Nykolai Aleksander (born 1978) is a German artist and a German Stellar Art Award recipient.

==Biography==
Nykolai Aleksander was born in Germany and emigrated to England in the late 1990s. In 2001 she began working with Andrew E. Maugham on his book, Convivium, which led her to pick up drawing, first simply to visualise the characters from the book, but by 2002, getting her hands on a Wacom tablet, she made the move into digital art. In 2005, she was asked by Ballistic Publishing to submit her work for publication, and for the next few years, her paintings were regularly featured in their books.

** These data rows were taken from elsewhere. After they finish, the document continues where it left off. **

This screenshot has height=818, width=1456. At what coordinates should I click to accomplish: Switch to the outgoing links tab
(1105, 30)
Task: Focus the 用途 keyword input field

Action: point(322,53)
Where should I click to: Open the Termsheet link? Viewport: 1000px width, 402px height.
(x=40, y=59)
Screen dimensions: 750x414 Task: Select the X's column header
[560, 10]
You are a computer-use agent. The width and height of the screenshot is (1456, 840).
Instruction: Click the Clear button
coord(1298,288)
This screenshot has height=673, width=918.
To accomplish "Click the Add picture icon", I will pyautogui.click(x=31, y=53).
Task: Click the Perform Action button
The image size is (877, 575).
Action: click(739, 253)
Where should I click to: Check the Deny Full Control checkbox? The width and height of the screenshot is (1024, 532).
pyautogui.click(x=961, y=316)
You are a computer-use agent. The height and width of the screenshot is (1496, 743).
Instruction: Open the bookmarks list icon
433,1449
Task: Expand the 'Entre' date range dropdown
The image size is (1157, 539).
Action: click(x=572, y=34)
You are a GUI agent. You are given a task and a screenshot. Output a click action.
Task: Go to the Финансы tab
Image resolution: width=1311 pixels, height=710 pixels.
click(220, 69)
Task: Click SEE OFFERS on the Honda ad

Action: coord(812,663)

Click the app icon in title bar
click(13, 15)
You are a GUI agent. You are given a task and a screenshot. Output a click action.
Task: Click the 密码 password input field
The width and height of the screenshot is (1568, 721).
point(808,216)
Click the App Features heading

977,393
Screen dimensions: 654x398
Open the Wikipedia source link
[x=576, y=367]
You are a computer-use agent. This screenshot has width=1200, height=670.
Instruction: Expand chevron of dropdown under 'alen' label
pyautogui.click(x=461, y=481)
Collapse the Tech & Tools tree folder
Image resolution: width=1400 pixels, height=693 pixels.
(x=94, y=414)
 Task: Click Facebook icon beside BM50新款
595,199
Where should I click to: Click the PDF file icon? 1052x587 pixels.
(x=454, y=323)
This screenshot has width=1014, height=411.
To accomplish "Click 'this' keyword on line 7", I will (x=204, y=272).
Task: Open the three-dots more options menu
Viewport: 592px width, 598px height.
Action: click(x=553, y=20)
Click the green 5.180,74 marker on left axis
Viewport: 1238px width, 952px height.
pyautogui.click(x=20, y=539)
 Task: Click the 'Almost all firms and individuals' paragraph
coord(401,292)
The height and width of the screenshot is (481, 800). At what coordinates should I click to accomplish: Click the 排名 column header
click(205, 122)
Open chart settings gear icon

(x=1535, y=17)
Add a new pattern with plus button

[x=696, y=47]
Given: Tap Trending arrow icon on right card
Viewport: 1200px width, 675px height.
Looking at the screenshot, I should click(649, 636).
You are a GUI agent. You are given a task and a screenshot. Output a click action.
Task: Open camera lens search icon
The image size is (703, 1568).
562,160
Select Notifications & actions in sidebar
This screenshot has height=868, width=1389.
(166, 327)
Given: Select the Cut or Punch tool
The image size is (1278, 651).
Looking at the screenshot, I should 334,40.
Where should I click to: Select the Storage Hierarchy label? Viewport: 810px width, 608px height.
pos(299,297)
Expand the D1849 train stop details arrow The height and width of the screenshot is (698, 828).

Working for both private and commercial clients, with commissions ranging from portraits and book covers to character illustrations and painting tutorials, she made a name for herself in the CG art world. Until 2013, her work was published in numerous magazines, such as 2Dartist, Advanced Photoshop, Imagine FX, Intel Visual Adrenaline and Fantasy Art China, as well as in over a dozen books, among others Digital Art Masters and Digital Painting Techniques by 3Dtotal and Focal Press, and received the Excellence Award by 3DTotal, the CG Choice Award from CGSociety, the Stellar Art Award from Digital Arts California and CG Excellence Award nomination at the 2009 CG Overdrive Expo in Singapore.

In 2013, she withdrew from online and CG art communities and began focussing on her traditional work again, including a small handcrafted jewelry line called SuiGeneris. However, she continues to work selectively for clients in both digital and traditional media.